If the price of our common stock declines, we may recognize an impairment of the goodwill associated with one or more of our reporting units, which would adversely affect our earnings.

We test goodwill of our consumer products and pet products reporting units for impairment at least annually. Certain events, such as a significant decline in our market capitalization, may cause us to perform additional tests for impairment. If the price of our common stock declines from current levels, or if other factors indicative of a potential impairment arise (such as a decrease in the cash flow relating to such reporting units), we may, in connection with any future impairment tests, conclude that the estimated fair value of the goodwill is less that the book value, write down goodwill to the estimated fair value and recognize an impairment charge. Such an impairment charge would adversely affect our earnings and could be material.

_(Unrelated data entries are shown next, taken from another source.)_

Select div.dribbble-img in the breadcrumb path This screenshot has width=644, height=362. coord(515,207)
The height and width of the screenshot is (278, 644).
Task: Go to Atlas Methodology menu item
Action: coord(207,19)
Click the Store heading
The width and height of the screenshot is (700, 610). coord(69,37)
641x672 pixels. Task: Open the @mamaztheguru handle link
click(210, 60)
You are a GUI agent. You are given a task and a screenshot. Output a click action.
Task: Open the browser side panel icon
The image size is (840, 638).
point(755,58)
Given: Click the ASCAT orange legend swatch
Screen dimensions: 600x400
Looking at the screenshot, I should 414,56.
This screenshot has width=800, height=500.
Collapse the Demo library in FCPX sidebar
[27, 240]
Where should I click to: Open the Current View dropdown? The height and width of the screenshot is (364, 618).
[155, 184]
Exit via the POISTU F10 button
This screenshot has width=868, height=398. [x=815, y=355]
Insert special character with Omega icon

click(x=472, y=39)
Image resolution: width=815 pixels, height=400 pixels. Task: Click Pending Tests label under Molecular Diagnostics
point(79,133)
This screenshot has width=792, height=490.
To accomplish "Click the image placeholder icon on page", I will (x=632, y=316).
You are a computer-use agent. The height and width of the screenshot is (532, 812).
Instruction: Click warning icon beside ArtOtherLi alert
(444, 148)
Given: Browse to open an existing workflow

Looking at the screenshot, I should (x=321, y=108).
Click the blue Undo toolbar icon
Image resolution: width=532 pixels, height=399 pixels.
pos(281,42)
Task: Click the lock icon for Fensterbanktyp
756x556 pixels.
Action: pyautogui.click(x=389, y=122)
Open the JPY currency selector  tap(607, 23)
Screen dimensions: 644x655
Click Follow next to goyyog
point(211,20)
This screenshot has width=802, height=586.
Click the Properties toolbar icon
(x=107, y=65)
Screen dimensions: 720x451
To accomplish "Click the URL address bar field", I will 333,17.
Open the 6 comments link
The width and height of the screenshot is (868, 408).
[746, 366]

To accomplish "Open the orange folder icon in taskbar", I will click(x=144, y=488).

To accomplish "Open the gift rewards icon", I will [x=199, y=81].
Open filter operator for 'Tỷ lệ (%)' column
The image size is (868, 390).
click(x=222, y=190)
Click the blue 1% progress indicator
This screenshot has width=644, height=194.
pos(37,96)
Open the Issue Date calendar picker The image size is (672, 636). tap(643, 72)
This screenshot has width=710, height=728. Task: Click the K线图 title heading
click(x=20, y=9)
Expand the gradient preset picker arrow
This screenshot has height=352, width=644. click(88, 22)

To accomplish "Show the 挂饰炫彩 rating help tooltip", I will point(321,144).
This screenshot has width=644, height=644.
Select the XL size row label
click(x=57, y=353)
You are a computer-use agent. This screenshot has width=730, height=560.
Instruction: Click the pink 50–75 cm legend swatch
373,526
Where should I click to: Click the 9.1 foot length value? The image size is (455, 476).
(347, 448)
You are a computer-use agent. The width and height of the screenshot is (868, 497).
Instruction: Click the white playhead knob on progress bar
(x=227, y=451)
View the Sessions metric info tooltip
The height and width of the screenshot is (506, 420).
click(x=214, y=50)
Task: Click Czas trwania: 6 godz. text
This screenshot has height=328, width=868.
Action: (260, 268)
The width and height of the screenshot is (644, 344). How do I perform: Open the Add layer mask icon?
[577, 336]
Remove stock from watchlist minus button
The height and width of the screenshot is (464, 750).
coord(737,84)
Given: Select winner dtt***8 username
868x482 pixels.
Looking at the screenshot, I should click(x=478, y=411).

All forward-looking statements in this quarterly report on Form 10-Q are qualified by these cautionary statements and are made only as of the date of this report. We undertake no obligation, other than as required by law, to update or revise publicly any forward-looking statements, whether as a result of new information, future events or otherwise.

 

ITEM 2. UNREGISTERED SALES OF EQUITY SECURITIES AND USE OF PROCEEDS

 

(a) NONE.

 

(b) NONE.

 

(c) NONE.

 

ITEM 3. DEFAULTS UPON SENIOR SECURITIES

NONE.

 

ITEM 4. SUBMISSION OF MATTERS TO A VOTE OF SECURITY HOLDERS

Our Annual Meeting of Stockholders was held on September 25, 2008 in San Francisco, California. Two matters were submitted to a vote of stockholders: (i) the election of Timothy G. Bruer, Mary R. Henderson and Sharon L. McCollam as Class II directors to hold office for three-year terms; and (ii) the ratification of the appointment of KPMG LLP, an independent registered public accounting firm, as the Company’s independent auditor for its fiscal year ending May 3, 2009.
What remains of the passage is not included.